#### WHAT THE TASK REQUIRES
Your answer should consist of each line below that contains the string "agent".
** Opening INPUT block **
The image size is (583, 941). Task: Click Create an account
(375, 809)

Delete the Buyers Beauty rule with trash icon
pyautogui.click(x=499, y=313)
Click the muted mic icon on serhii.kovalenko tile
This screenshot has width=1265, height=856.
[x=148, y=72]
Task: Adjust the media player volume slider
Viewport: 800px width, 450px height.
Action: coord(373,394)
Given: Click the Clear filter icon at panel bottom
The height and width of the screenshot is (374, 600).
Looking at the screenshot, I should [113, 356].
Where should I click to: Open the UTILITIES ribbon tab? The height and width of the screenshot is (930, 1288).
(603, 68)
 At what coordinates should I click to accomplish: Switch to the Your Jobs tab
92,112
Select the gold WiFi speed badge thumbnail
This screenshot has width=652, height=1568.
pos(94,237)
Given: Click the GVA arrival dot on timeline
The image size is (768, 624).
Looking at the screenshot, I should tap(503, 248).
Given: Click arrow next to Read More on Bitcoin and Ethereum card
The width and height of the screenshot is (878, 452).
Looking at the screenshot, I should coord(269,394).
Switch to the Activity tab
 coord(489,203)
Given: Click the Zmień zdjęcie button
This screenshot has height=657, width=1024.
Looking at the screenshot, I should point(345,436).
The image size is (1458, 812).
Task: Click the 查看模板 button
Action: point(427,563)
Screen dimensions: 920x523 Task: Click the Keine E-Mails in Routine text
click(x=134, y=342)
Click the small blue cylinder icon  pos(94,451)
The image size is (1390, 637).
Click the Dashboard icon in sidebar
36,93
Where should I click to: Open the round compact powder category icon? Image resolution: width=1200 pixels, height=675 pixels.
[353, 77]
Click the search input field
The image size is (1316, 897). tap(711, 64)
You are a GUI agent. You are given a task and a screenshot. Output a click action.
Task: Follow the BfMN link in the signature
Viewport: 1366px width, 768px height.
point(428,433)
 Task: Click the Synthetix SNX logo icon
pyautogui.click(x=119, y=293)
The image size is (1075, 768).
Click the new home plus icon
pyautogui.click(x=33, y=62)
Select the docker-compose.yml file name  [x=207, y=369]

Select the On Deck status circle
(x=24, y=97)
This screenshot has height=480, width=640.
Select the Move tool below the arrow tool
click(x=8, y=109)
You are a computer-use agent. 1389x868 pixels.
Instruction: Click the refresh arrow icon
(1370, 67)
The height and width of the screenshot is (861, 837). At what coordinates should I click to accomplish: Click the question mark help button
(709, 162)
** Closing INPUT block **
#### TASK SOLUTION
You are a GUI agent. You are given a task and a screenshot. Output a click action.
You are a computer-use agent. 1389x868 pixels.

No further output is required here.